Advocate Health Care is sponsored by the Evangelical Lutheran Church in America and the United Church of Christ (UCC). Rev. Carol Munro Mosley, a UCC minister and member of the Advocate Board of Directors, told Daily Southtown that the abortion policy "is a balanced decision that took into consideration our communities, our patients and their families, our church sponsoring bodies, and the mission values and philosophy of our organization."
Pro-life state Sen. Patrick O'Malley (R-Palos Park), a member of the Christ Hospital Governing Council since 1995, resigned from the council after the new policy was announced, strongly disagreeing that the community would accept the guidelines. "The abortion policy recently adopted by Advocate and imposed system wide is unacceptable to me personally," O'Malley wrote in his October 21 letter of resignation. "I also believe this policy to be contrary to community standards."
O'Malley told NRL News that the hospital's Governing Council was in the process of developing its own abortion guidelines, but the new Advocate policy is binding on all network hospitals. "We were working within the governing council to come up with a pro- life policy," he said. "I believe that abortions for life of the mother would be the only exception acceptable to the larger community. The Advocate Board of Directors short-circuited the good work that was being done by the council."
O'Malley also said he is concerned that the policy's definition of "medical emergency" includes threats to the "health" of the mother - - especially as applied in two sections involving abortions on minors without notifying parents and the right of health care workers to opt out of abortion procedures. "The health of the mother could mean just about anything," he said.

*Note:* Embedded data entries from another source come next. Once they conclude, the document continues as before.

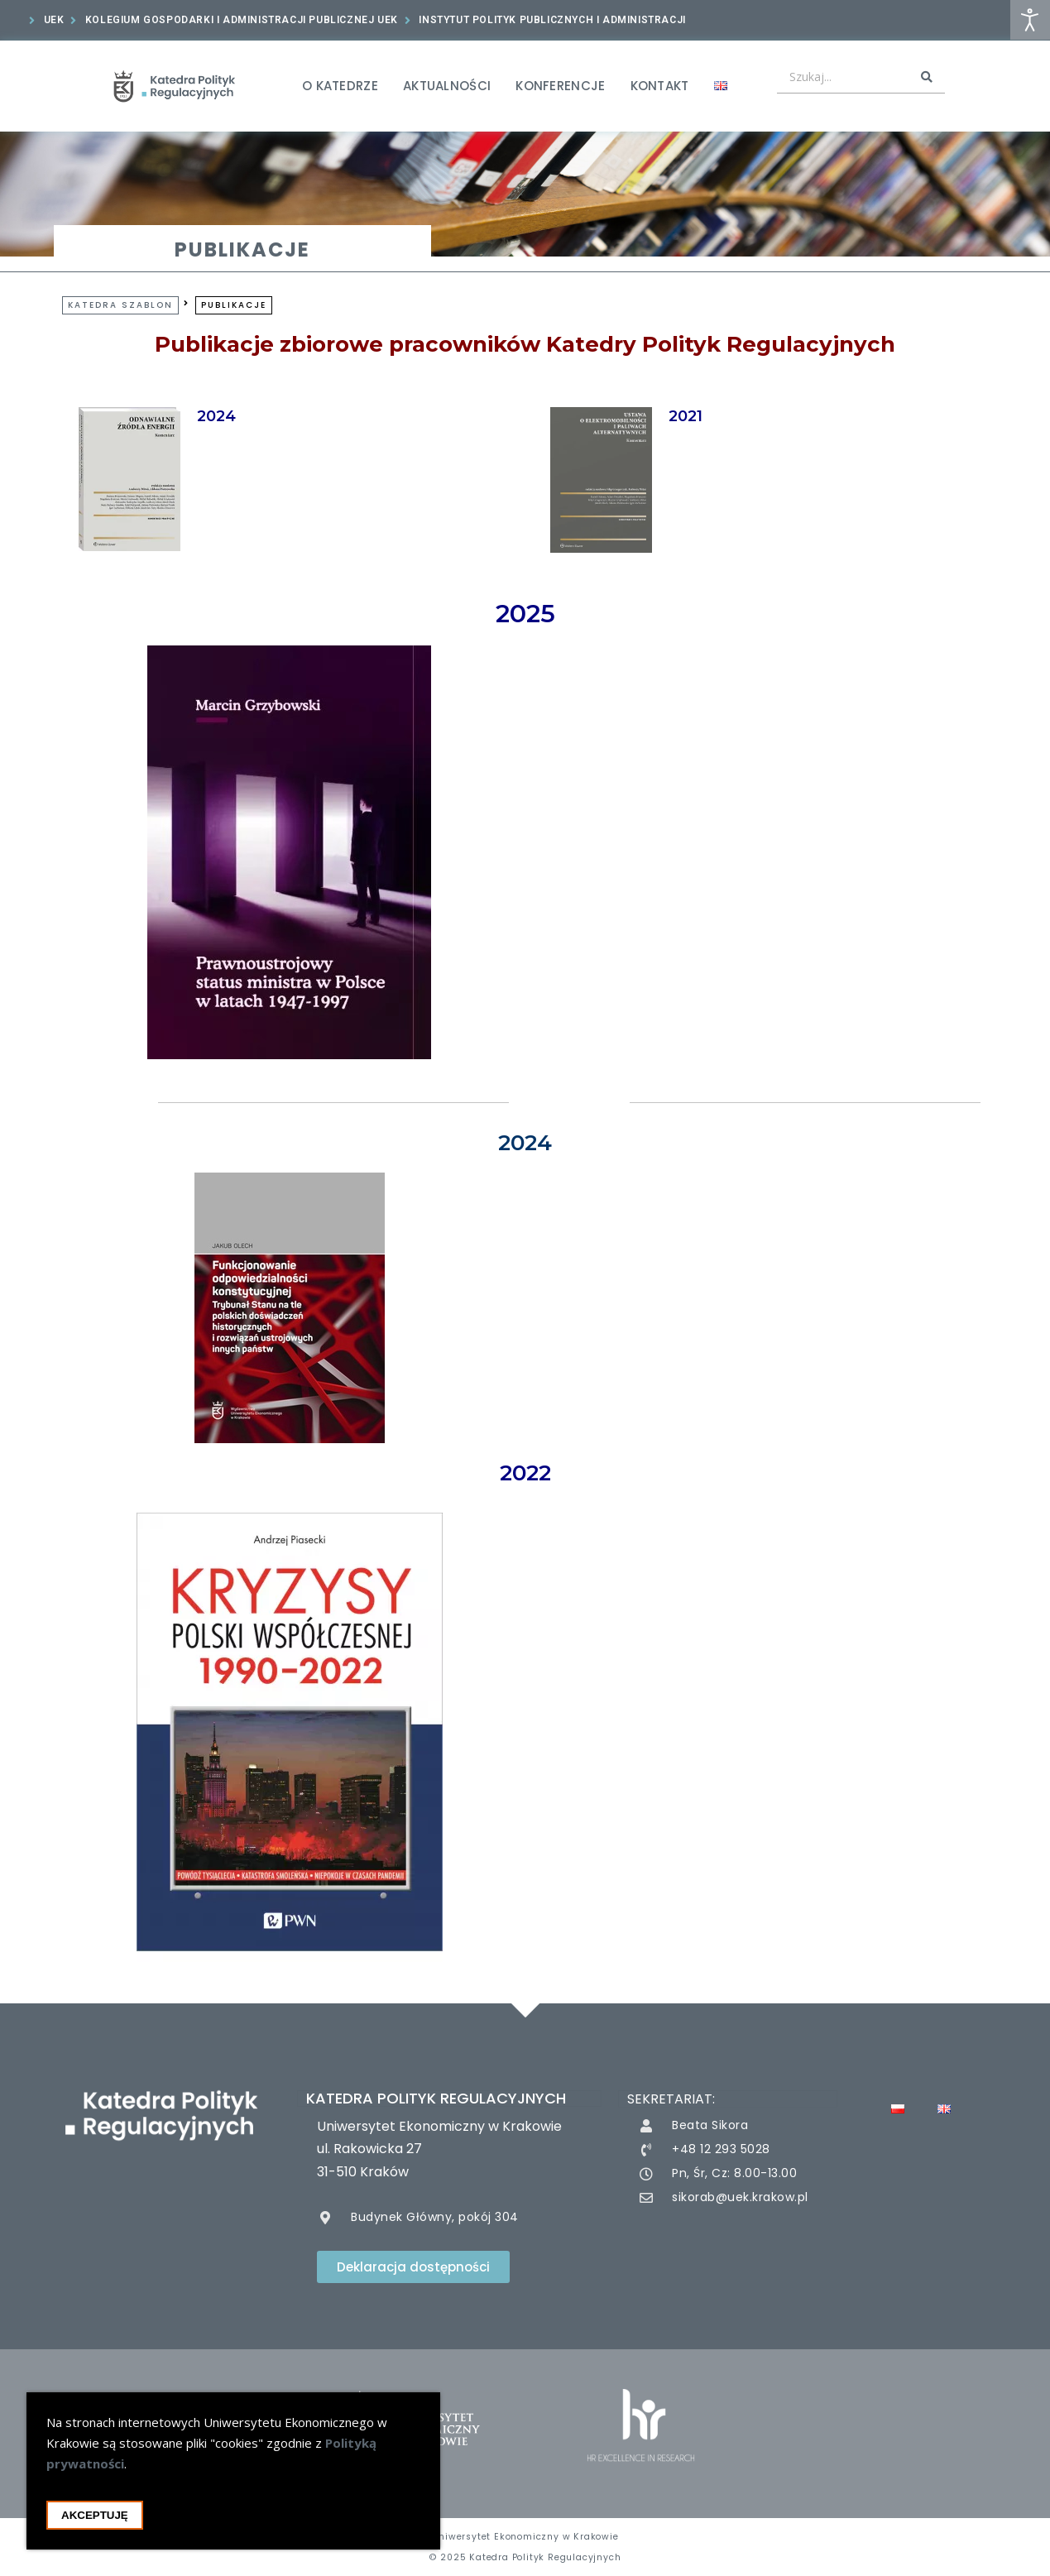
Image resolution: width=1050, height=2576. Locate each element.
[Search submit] (927, 77)
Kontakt (659, 85)
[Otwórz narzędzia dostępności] (1030, 20)
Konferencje (560, 85)
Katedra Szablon (120, 305)
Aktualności (447, 85)
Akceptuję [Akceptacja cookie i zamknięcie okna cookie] (94, 2523)
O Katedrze (340, 85)
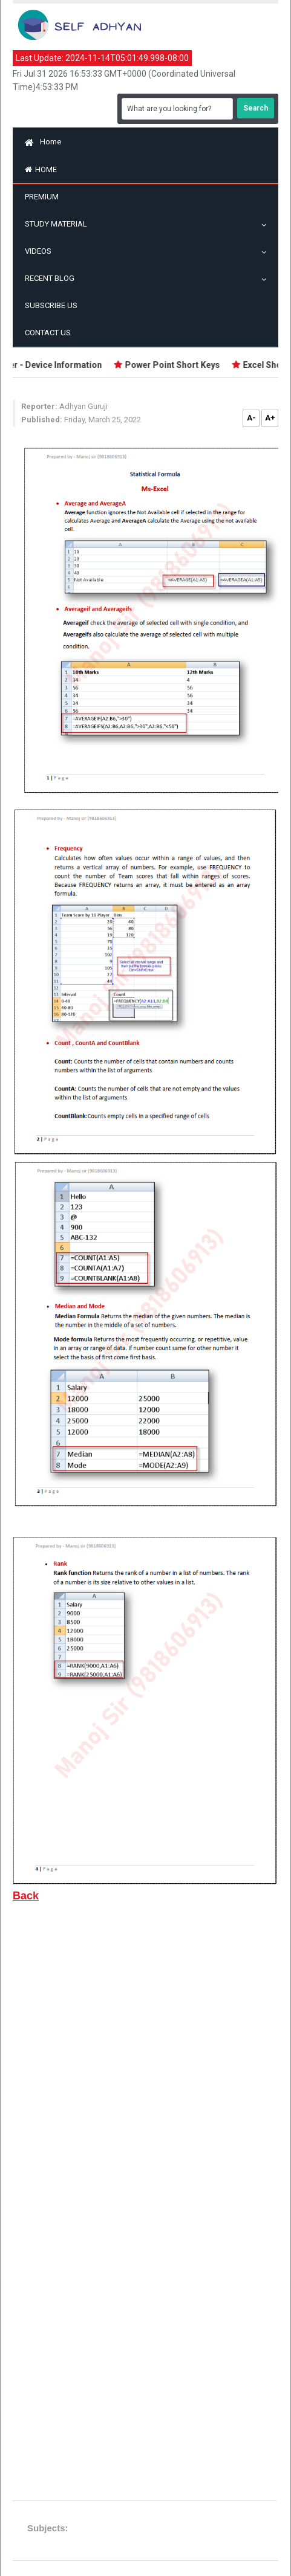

For example, the guidelines state that the hospitals do not have to notify an "adult family member" of a minor's impending abortion except in a "medical emergency." "Our understanding from a legal point of view is that the current legislature has conveyed certain rights to a minor that we are in no position to take away," Rev. Jim Gibbons, vice president of spiritual care for Advocate, told Daily Southtown.
However, the definition of "medical emergency" stated by Advocate's policy and that of Illinois state law are very different. In an October 28 letter to O'Malley, Illinois General Assembly staff attorney George F. Rishel wrote that the notification law defines an emergency as one requiring "an immediate abortion to avert her death or serious risk of substantial and irreversible impairment of major bodily function" - - there is no mention of " health" as a consideration.
Likewise, the policy's section on a worker's right to opt out of participating in abortions states that "Advocate associates and physicians" who object to the procedure would be excused "without bias or prejudice unless a patient requires immediate emergency medical care." According to Rishel, however, state law allowing conscientious objection to abortion "applies to participation in any abortion, with no exception for emergencies that may affect the life or health of the mother."
O'Malley said that his resignation from the board has allowed him to speak more publicly in support of the unborn babies threatened by Advocate's abortion policy. "I have been able to do some education," he said. "The public needs to be better informed about what 'health of the mother' means in the abortion context."
Jill Stanek, who still works in the labor and delivery unit of Christ Hospital, continues to speak out about what she saw and experienced there. She said she has been asked to sign a confidentiality agreement that would prohibit her from speaking about the hospital's policies and procedures, but she has refused to do so. "I believe every person is created in the image of God," Stanek said. "I will keep fighting the attitude that it is acceptable to kill some of us because we're not perfect."